## Aim of the task
Comb through the entries for "height" and pull out each line that holds it.

Record extracts Start Marker

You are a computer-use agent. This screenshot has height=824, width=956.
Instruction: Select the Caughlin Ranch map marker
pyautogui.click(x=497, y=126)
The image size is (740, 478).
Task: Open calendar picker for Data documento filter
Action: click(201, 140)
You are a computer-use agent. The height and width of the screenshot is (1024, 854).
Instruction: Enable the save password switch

Record extracts End Marker
Record extracts Start Marker

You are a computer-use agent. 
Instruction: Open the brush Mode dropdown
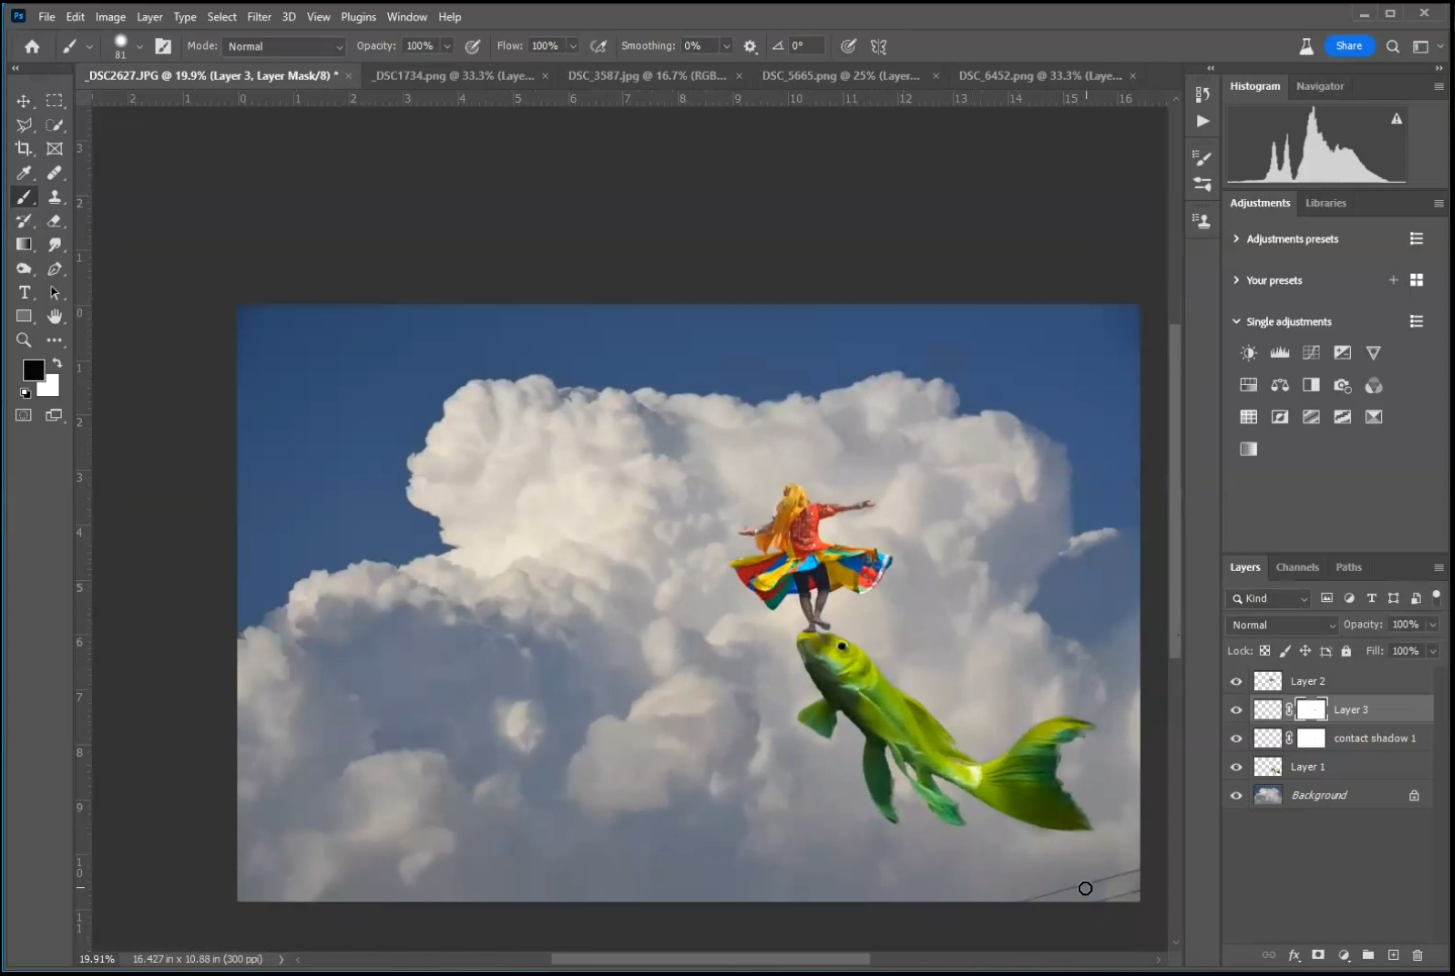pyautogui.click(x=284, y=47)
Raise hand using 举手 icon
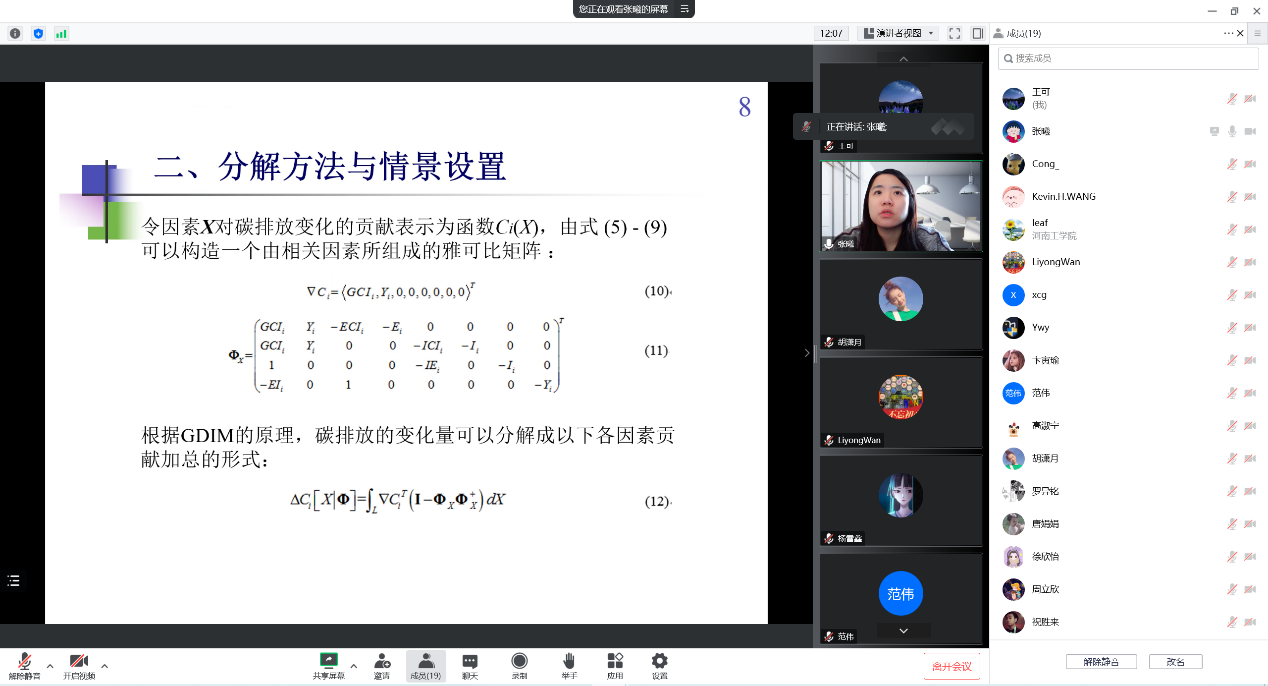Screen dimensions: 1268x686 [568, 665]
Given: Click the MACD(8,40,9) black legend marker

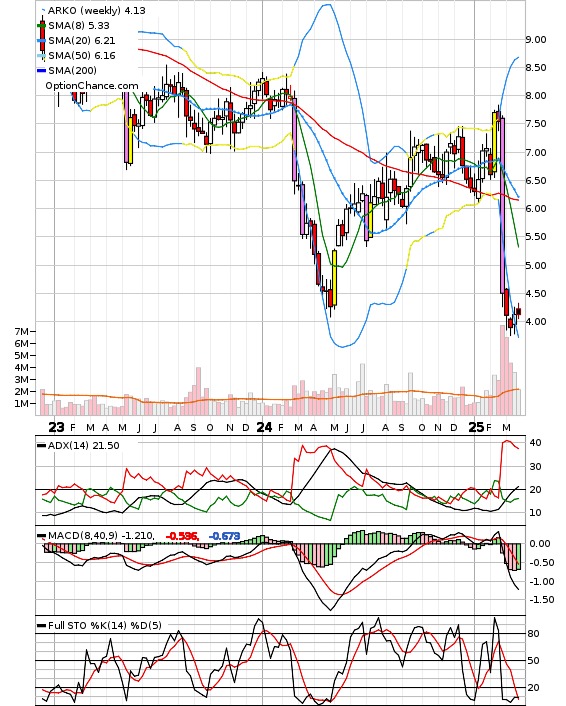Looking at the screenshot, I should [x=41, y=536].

Record extracts End Marker

## Solution to this exercise
You are a computer-use agent. This screenshot has height=824, width=956.
You are a computer-use agent. The height and width of the screenshot is (1024, 854).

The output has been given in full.